--- Material for the task ---
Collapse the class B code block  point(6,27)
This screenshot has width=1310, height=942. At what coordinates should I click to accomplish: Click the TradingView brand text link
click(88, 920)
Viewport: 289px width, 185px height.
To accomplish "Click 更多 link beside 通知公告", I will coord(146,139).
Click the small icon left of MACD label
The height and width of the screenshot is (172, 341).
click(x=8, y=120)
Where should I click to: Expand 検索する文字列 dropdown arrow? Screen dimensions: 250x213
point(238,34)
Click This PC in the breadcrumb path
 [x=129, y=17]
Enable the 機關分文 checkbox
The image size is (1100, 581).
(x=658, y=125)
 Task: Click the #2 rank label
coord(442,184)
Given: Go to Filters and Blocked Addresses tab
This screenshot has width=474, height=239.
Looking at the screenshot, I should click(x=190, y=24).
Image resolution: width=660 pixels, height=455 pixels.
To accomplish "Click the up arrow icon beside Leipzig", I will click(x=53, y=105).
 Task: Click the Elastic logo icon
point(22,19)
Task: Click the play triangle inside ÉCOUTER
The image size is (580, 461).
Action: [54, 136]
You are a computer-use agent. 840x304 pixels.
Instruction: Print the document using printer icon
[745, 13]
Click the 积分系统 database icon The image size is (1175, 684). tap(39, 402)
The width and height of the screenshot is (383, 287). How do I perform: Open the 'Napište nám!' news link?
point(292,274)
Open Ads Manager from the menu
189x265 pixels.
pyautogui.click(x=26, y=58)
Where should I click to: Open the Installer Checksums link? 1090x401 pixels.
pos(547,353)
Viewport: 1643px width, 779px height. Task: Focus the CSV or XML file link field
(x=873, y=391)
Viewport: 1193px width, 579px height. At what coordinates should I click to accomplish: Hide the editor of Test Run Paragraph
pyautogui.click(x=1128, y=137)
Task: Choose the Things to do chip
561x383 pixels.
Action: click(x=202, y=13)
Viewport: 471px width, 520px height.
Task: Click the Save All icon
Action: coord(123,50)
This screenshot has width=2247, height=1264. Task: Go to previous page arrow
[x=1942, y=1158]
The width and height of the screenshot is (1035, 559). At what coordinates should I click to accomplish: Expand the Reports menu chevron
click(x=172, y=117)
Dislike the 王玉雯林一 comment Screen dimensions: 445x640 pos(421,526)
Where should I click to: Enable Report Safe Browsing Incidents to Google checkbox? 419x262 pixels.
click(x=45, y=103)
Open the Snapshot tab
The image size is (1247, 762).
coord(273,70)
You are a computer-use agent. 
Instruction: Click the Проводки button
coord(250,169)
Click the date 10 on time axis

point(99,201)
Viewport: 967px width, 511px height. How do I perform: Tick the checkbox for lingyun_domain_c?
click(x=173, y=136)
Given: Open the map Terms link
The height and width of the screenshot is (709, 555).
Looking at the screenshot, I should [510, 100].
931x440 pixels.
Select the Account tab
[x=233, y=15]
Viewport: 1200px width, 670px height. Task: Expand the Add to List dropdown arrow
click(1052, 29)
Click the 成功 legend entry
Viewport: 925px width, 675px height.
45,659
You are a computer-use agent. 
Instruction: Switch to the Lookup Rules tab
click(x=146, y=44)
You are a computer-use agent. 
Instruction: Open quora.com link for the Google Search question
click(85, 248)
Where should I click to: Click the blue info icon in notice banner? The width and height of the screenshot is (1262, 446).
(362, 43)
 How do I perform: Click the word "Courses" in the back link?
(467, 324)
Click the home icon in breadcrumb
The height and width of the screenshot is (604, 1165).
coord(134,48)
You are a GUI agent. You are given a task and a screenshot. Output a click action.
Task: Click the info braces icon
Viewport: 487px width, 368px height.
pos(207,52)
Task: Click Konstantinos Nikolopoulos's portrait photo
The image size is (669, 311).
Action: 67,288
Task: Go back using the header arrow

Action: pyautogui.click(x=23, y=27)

--- Work to be completed ---
Lay out each line of the rows above as a Markdown table with two columns, No. and Line. Number the lines in order and skip any blank ones.

--- Exercise solution ---
| No. | Line |
|---|---|
| 1 | Collapse the class B code block  point(6,27) |
| 2 | This screenshot has width=1310, height=942. At what coordinates should I click to accomplish: Click the TradingView brand text link |
| 3 | click(88, 920) |
| 4 | Viewport: 289px width, 185px height. |
| 5 | To accomplish "Click 更多 link beside 通知公告", I will coord(146,139). |
| 6 | Click the small icon left of MACD label |
| 7 | The height and width of the screenshot is (172, 341). |
| 8 | click(x=8, y=120) |
| 9 | Where should I click to: Expand 検索する文字列 dropdown arrow? Screen dimensions: 250x213 |
| 10 | point(238,34) |
| 11 | Click This PC in the breadcrumb path |
| 12 |  [x=129, y=17] |
| 13 | Enable the 機關分文 checkbox |
| 14 | The image size is (1100, 581). |
| 15 | (x=658, y=125) |
| 16 |  Task: Click the #2 rank label |
| 17 | coord(442,184) |
| 18 | Given: Go to Filters and Blocked Addresses tab |
| 19 | This screenshot has width=474, height=239. |
| 20 | Looking at the screenshot, I should click(x=190, y=24). |
| 21 | Image resolution: width=660 pixels, height=455 pixels. |
| 22 | To accomplish "Click the up arrow icon beside Leipzig", I will click(x=53, y=105). |
| 23 |  Task: Click the Elastic logo icon |
| 24 | point(22,19) |
| 25 | Task: Click the play triangle inside ÉCOUTER |
| 26 | The image size is (580, 461). |
| 27 | Action: [54, 136] |
| 28 | You are a computer-use agent. 840x304 pixels. |
| 29 | Instruction: Print the document using printer icon |
| 30 | [745, 13] |
| 31 | Click the 积分系统 database icon The image size is (1175, 684). tap(39, 402) |
| 32 | The width and height of the screenshot is (383, 287). How do I perform: Open the 'Napište nám!' news link? |
| 33 | point(292,274) |
| 34 | Open Ads Manager from the menu |
| 35 | 189x265 pixels. |
| 36 | pyautogui.click(x=26, y=58) |
| 37 | Where should I click to: Open the Installer Checksums link? 1090x401 pixels. |
| 38 | pos(547,353) |
| 39 | Viewport: 1643px width, 779px height. Task: Focus the CSV or XML file link field |
| 40 | (x=873, y=391) |
| 41 | Viewport: 1193px width, 579px height. At what coordinates should I click to accomplish: Hide the editor of Test Run Paragraph |
| 42 | pyautogui.click(x=1128, y=137) |
| 43 | Task: Choose the Things to do chip |
| 44 | 561x383 pixels. |
| 45 | Action: click(x=202, y=13) |
| 46 | Viewport: 471px width, 520px height. |
| 47 | Task: Click the Save All icon |
| 48 | Action: coord(123,50) |
| 49 | This screenshot has width=2247, height=1264. Task: Go to previous page arrow |
| 50 | [x=1942, y=1158] |
| 51 | The width and height of the screenshot is (1035, 559). At what coordinates should I click to accomplish: Expand the Reports menu chevron |
| 52 | click(x=172, y=117) |
| 53 | Dislike the 王玉雯林一 comment Screen dimensions: 445x640 pos(421,526) |
| 54 | Where should I click to: Enable Report Safe Browsing Incidents to Google checkbox? 419x262 pixels. |
| 55 | click(x=45, y=103) |
| 56 | Open the Snapshot tab |
| 57 | The image size is (1247, 762). |
| 58 | coord(273,70) |
| 59 | You are a computer-use agent.  |
| 60 | Instruction: Click the Проводки button |
| 61 | coord(250,169) |
| 62 | Click the date 10 on time axis |
| 63 | point(99,201) |
| 64 | Viewport: 967px width, 511px height. How do I perform: Tick the checkbox for lingyun_domain_c? |
| 65 | click(x=173, y=136) |
| 66 | Given: Open the map Terms link |
| 67 | The height and width of the screenshot is (709, 555). |
| 68 | Looking at the screenshot, I should [510, 100]. |
| 69 | 931x440 pixels. |
| 70 | Select the Account tab |
| 71 | [x=233, y=15] |
| 72 | Viewport: 1200px width, 670px height. Task: Expand the Add to List dropdown arrow |
| 73 | click(1052, 29) |
| 74 | Click the 成功 legend entry |
| 75 | Viewport: 925px width, 675px height. |
| 76 | 45,659 |
| 77 | You are a computer-use agent.  |
| 78 | Instruction: Switch to the Lookup Rules tab |
| 79 | click(x=146, y=44) |
| 80 | You are a computer-use agent.  |
| 81 | Instruction: Open quora.com link for the Google Search question |
| 82 | click(85, 248) |
| 83 | Where should I click to: Click the blue info icon in notice banner? The width and height of the screenshot is (1262, 446). |
| 84 | (362, 43) |
| 85 |  How do I perform: Click the word "Courses" in the back link? |
| 86 | (467, 324) |
| 87 | Click the home icon in breadcrumb |
| 88 | The height and width of the screenshot is (604, 1165). |
| 89 | coord(134,48) |
| 90 | You are a GUI agent. You are given a task and a screenshot. Output a click action. |
| 91 | Task: Click the info braces icon |
| 92 | Viewport: 487px width, 368px height. |
| 93 | pos(207,52) |
| 94 | Task: Click Konstantinos Nikolopoulos's portrait photo |
| 95 | The image size is (669, 311). |
| 96 | Action: 67,288 |
| 97 | Task: Go back using the header arrow |
| 98 | Action: pyautogui.click(x=23, y=27) |